Published in 1942, The Gremlins was about a group of mischievous creatures who tinkered with the RAF’s planes. Though the movie rights were purchased by Walt Disney, a film version never materialized. Dahl would go on to become one of the world’s bestselling fiction authors, with more than 100 million copies of his books published in nearly 50 languages.

7. Roald Dahl read Playboy for the articles.

Or at least his own articles. While he’s best known as a children’s author, Dahl was just as prolific in the adult short story sphere. His stories were published in a range of outlets, including Collier’s, Ladies Home Journal, Harper’s, The New Yorker, and Playboy, where his topics of choice included wife-swapping, promiscuity, suicide, and adultery. Several of these stories were published as part of Dahl’s Switch Bitch anthology.

8. Quentin Tarantino adapted a Roald Dahl short story for the big screen.

One of Dahl’s best-known adult short stories, “Man from the South” (a.k.a. “The Smoker”), was adapted to celluloid three times, twice as part of Alfred Hitchcock Presents (once in 1960 with Steve McQueen and Peter Lorre, and again in 1985) and a third time as the final segment in 1995’s film anthology Four Rooms, which Quentin Tarantino directed.

9. Roald Dahl's own attempts at screenwriting were not as successful.

One would think that, with his intriguing background and talent for words, Dahl’s transition from novelist to screenwriter would be an easy one ... but you would be wrong. Dahl was hired to adapt two of Ian Fleming’s novels, the James Bond novel You Only Live Once and the kid-friendly Chitty Chitty Bang Bang; both scripts were completely rewritten. Dahl was also hired to adapt Charlie and the Chocolate Factory for the big screen, but was replaced by David Seltzer when he couldn’t make his deadlines. Dahl was not shy about his criticisms of the finished product, noting his “disappointment” that the film (and its changed title) shifted the story’s emphasis from Charlie to Willy Wonka.

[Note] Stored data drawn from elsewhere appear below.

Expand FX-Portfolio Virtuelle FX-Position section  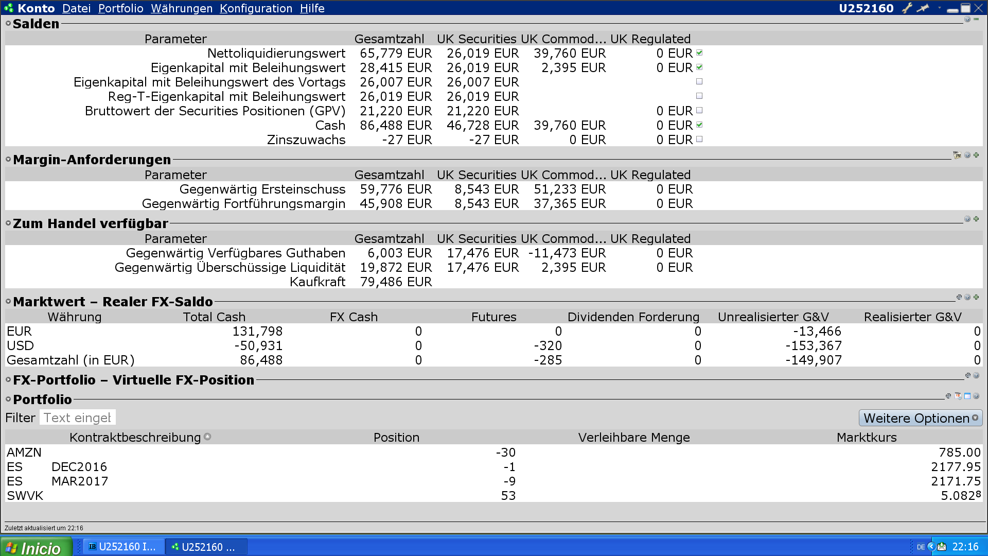(8, 380)
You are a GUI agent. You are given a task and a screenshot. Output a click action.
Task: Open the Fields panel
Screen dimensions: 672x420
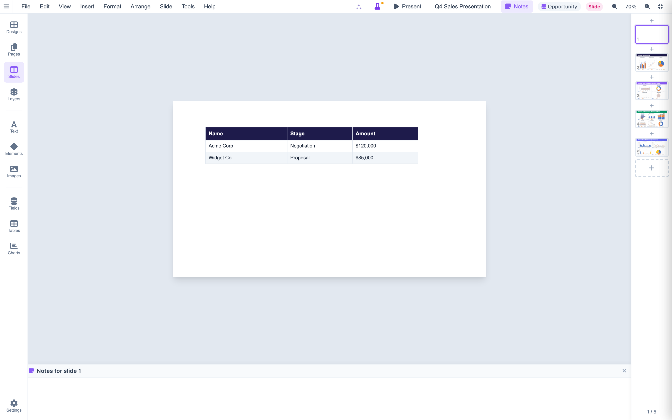point(14,203)
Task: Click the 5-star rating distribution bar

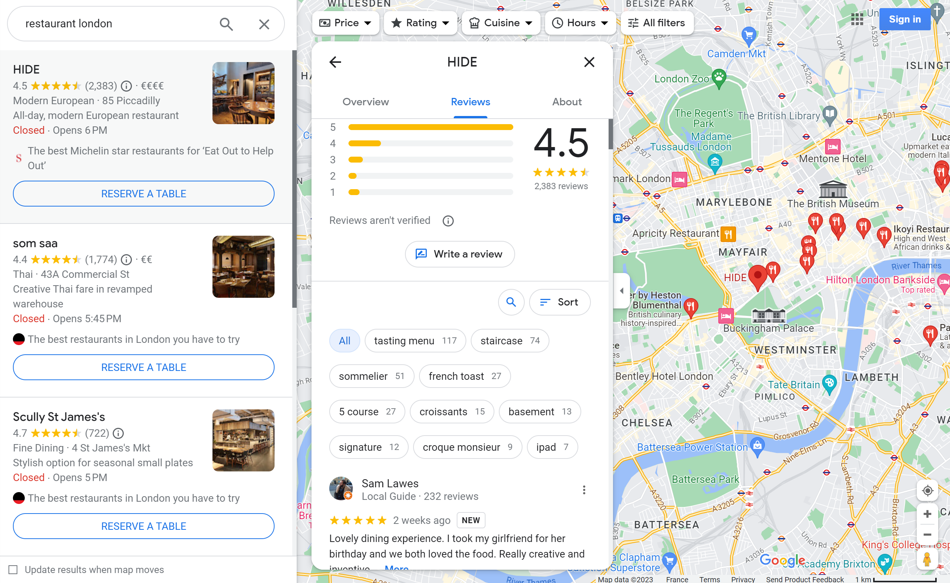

10. Roald Dahl made an important contribution to the field of neurosurgery.

In 1960, Dahl’s four-month-old son Theo’s carriage was struck by a cab driver in New York City, leaving the child suffering from hydrocephalus, a condition that increases fluid in the brain. Dahl became very actively involved in his son’s recovery, and contacted toymaker Stanley Wade for help. Together with Theo’s neurosurgeon, Kenneth Till, the trio developed a shunt that helped to alleviate the condition. It became known as the Wade-Dahl-Till valve.

11. Even in death, Roald Dahl's sense of humor was evident.

Roald Dahl passed away from a blood disease on November 23, 1990 at the age of 74. Per his request, he was buried with all of his favorite things: snooker cues, a bottle of Burgundy, chocolate, HB pencils, and a power saw.